Die bundesdeutsche Sozialdemokratie stand lange für den »dritten Weg« und die »neue Mitte«. Ihre Politik, Konzepte und Ziele waren der Bildung eines neoliberalen Blocks untergeordnet. Nun verändert sich ihr Umfeld grundlegend und immer schneller – die Situation ist auch ein Scherbenhaufen eines von der SPD mit durchgesetzten Aufstiegs Deutschlands zur europäischen Hegemonialmacht. Wohin man schaut, ob die griechische Pasok, die französische Parti Socialiste, die spanische PSOE, die niederländische Partij van de Arbeid oder die italienische Partito Democratico – die Parteienfamilie der europäischen Sozialdemokratie ist zerrüttet. Sie sieht sich einer erstarkenden Rechten gegenüber, die in zwei Hauptrichtungen gespalten ist: eine dominante, aber defensiv operierende, neoliberal­›klassische‹ Rechte und eine aufsteigende illiberale, völkische, häufig rassistische. Beide verbindet die Profilierung eines autoritären Kapitalismus. Die noch vorherrschende neoliberale Strömung spaltet sich jedoch entlang der Frage einer marktradikalen versus regulierungsstarken Wirtschaftspolitik und die Hegemonie der liberaldemokratischen Strömungen bröckelt. Welche Rolle spielt die Sozialdemokratie in diesem Zerfallsprozess der alten Architektur des politischen Feldes? Setzt sich dieser Prozess fort oder bildet sich eine Langzeitperspektive der Reorganisation oder gar Neuerfindung eines sozialdemokratisch­linken Feldes? Was sind die Kriterien, die dafür oder dagegen stehen könnten?

 

  • Diskurs: Martin Schulz steht gegenwärtig für einen volatilen diskurspolitischen Bruch, der seiner als authentisch empfundenen Sprechweise und einer Enttabuisierung des Themenkatalogs der Partei zuzuschreiben ist. Er bindet »adressatenlose Wut« und die Sehnsüchte nach einer Sozialstaatssozialdemokratie.

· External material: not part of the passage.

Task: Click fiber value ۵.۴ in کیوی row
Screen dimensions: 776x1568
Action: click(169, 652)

  • Konflikt: Doch welche Wege sollen geöffnet werden? Sein rhetorisches Superthema ist Gerechtigkeit und seine Stoßrichtung die radikale Rechte. Offen ist, wie weit eine Gleichheitsrhetorik trägt, die sorgfältig jede Positionierung gegen die wirklichen Reichtumsverhältnisse, ihre Subjekte und ihre Politik vermeidet und damit eine soziale Polarisierung umgeht. Fest steht: Eine Wende, die nicht wehtut, ist sinnlos.
  • Klasse: Mit Blick auf die verschiedenen Teile der Klassen bleibt abzuwarten, ob es gelingt, nicht nur die in großen Teilen verlorene Stammwählerschaft der ›hart arbeitenden‹, einigermaßen stabilen und ›respektablen‹ Arbeitnehmermitte wahlpolitisch einzubinden, sondern auch die strukturbenachteiligten Teile der Bevölkerung.

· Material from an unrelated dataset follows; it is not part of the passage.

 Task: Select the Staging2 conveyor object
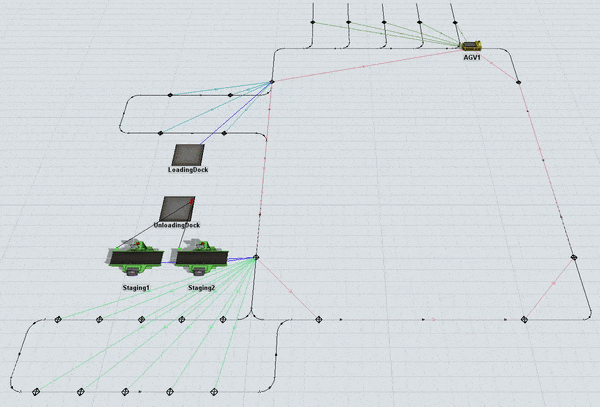click(201, 258)
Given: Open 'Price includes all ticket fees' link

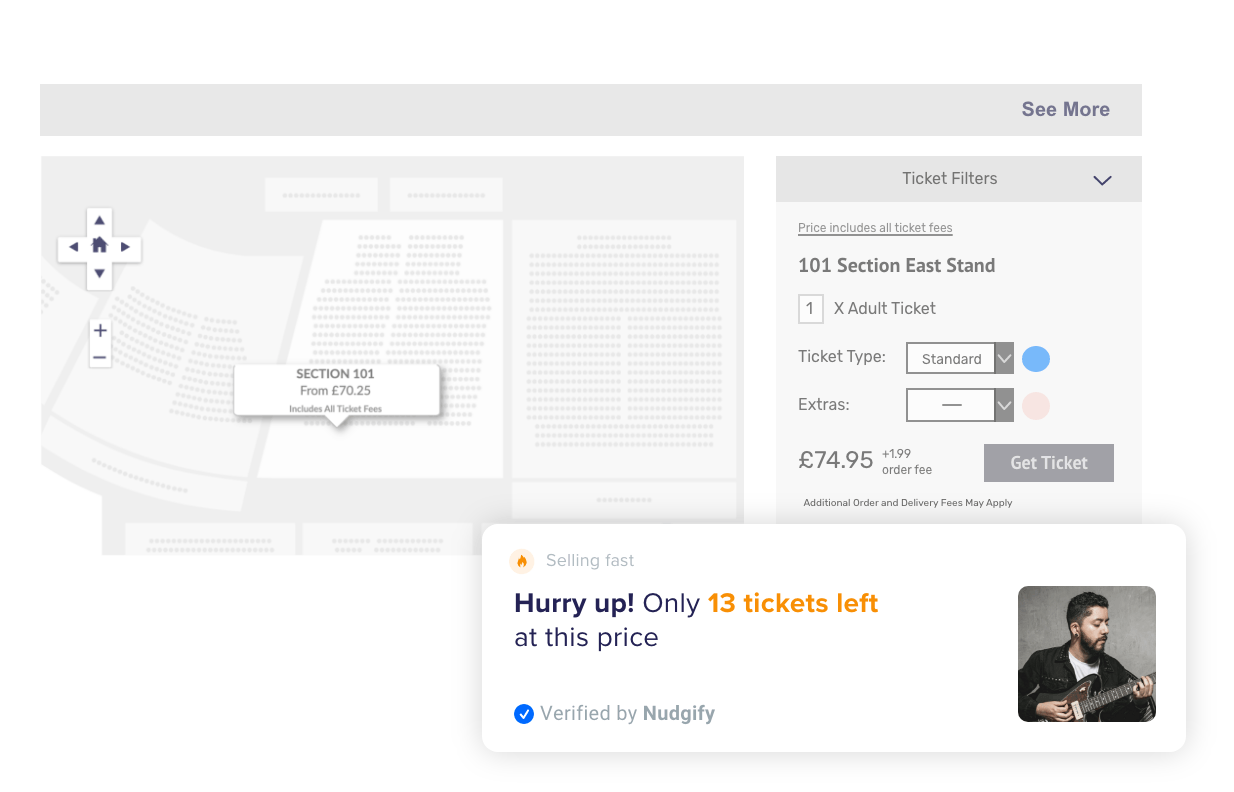Looking at the screenshot, I should pyautogui.click(x=875, y=228).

  • Block: Zentral – aber ebenso offen – ist dabei, inwiefern sich der Schulz­-Effekt in eine zivilgesellschaftliche Reorganisation und Mobilisierung umsetzt. Ob eine neue Glaubwürdigkeit und Konsensbildung also auch jenseits der Person über anziehende Paradigmen (»Sicherheit«, »sozialer Respekt«) und attraktive Selbstverortungen in der Gesellschaft möglich wird. Weitreichende Wendungen sind ohne die Bildung eines solchen erweiterten Blocks nicht möglich. Aber: Wer tut es? Die wahlpolitische Formel dafür ist der »Lagerwahlkampf«, den die SPD – im krassen Unterschied zur CDU/ CSU – bislang vermeidet und mit ihrer Koalitionsofferte Richtung FDP noch weiter erschwert.
  • Umkehr: In jedem Fall müssten die neoliberalen Richtungsprojekte der letzten Jahrzehnte (Stichwort Hartz IV) abgeräumt werden. Der Schlüssel wäre eine Politik der Sicherheit rund um die großen Dispositive Vorsorgen, Vorbeugen, Verhindern, Vorbereiten und Widerstehen. Sie müsste Breschen in die Unsicherheit des Zukünftigen schlagen. Ein dramatischer Bruch mit der Politik der neoliberalen Versicherheitlichung durch Vermarktlichung und Finanzialisierung ist dafür Prämisse.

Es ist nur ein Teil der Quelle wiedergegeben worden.